**EXCERPTED PASSAGE:**

Mrs Barkeep: Well, what have you been waiting for?
Jeremy: My hands are full, but I guess I can free one for darts.

Panel 5
Mrs Barkeep checks out Jeremy as well, his drink now on the table with his entry fee money.

Mrs Barkeep: That’s all you have a free hand for?
Jeremy: There may be other uses… after the tournament.

Panel 6
Mrs Barkeep now standing with her back to Jeremy as she adds his name to the chalkboard list.

Mrs Barkeep: You just keep your mind on darts and off me! I need your name for the board.
Jeremy: Name’s Jim, you’ll want to remember that later.

Panels 7 and 8
Each panel is a closer zoom of where Jeremy put his entry fee so you can see that he has also put his room key there for Mrs Barkeep. No dialog.

Panel 9
We see Mrs Barkeep slyly pocket the key as she blushes wondering if anyone saw. No dialog.

SamRoads
10-11-2014, 07:33 AM
Hi HDMe,

Looking at the first page, there's plenty still to learn. One immediate thing is that you tend not to give us any idea where 'the camera' is compared to the thing you are describing.

The key advice I can give you is to go to www.comixtribe.com and read all 100+ Bolts and Nuts articles. That's a lot of stuff to read, so I'd do 5 a day for a month.

Next, read through The Proving Ground submissions.

You have plenty to learn about the way to format a script for comics, and it's all there in those two free resources.

**SOURCE DATA:**
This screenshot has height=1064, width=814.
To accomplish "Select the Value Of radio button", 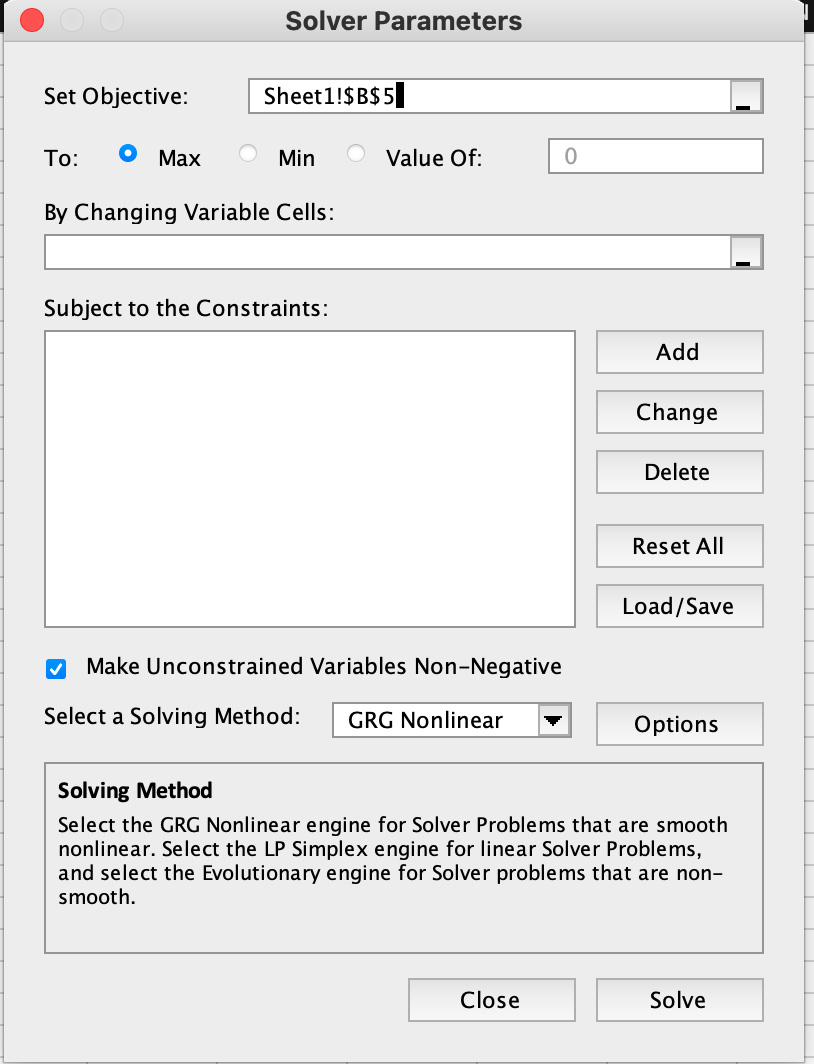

**EXERCISE AIM:** Carry on the forum thread about the bar darts comic script, starting right after its last sentence.

**RESPONSE:**
You need to learn the grammar of comics to be a comics writer.

Stewart Vernon
10-11-2014, 04:55 PM
Hi HDMe,

Looking at the first page, there's plenty still to learn. One immediate thing is that you tend not to give us any idea where 'the camera' is compared to the thing you are describing.

The key advice I can give you is to go to www.comixtribe.com and read all 100+ Bolts and Nuts articles. That's a lot of stuff to read, so I'd do 5 a day for a month.

Next, read through The Proving Ground submissions.

You have plenty to learn about the way to format a script for comics, and it's all there in those two free resources.

You need to learn the grammar of comics to be a comics writer.

I absolutely have a lot to learn... but I am getting confused a bit by some of what I read online in terms of "how to."

I believe I was micromanaging too much and not leaving the artist room to experiment, especially where things were not as important to be any specific way. So in my rewrite I pulled back most of the micromanaging and tried to only include direction that I thought was important.

For example, camera angle. Unless I have a specific element of the story where the camera angle matters... that seems like an artist decision to me.

In my micromanaged script I wrote as if I were doing the art, so it was like my script also was my notes of how to draw it later packed with everything I thought about.

In my revised script, I tried to only include things that I thought were important to the story. Sometimes it mattered whether the view was POV or from behind a particular character... but I don't think any part of the story thus far has had any specific camera angle requirement that would change the story.

Am I not supposed to leave that kind of thing up to the artist in most cases?

Schuyler
10-11-2014, 09:06 PM
Am I not supposed to leave that kind of thing up to the artist in most cases?

It is good to leave things up to the artist but too much can leave them with a blank. Some of your panels still sound like moving panels because you are not adequately describing what you want. If you do not know what you want, then that is a problem. I like to give my artist freedom but if I give him too much, he just feels lost.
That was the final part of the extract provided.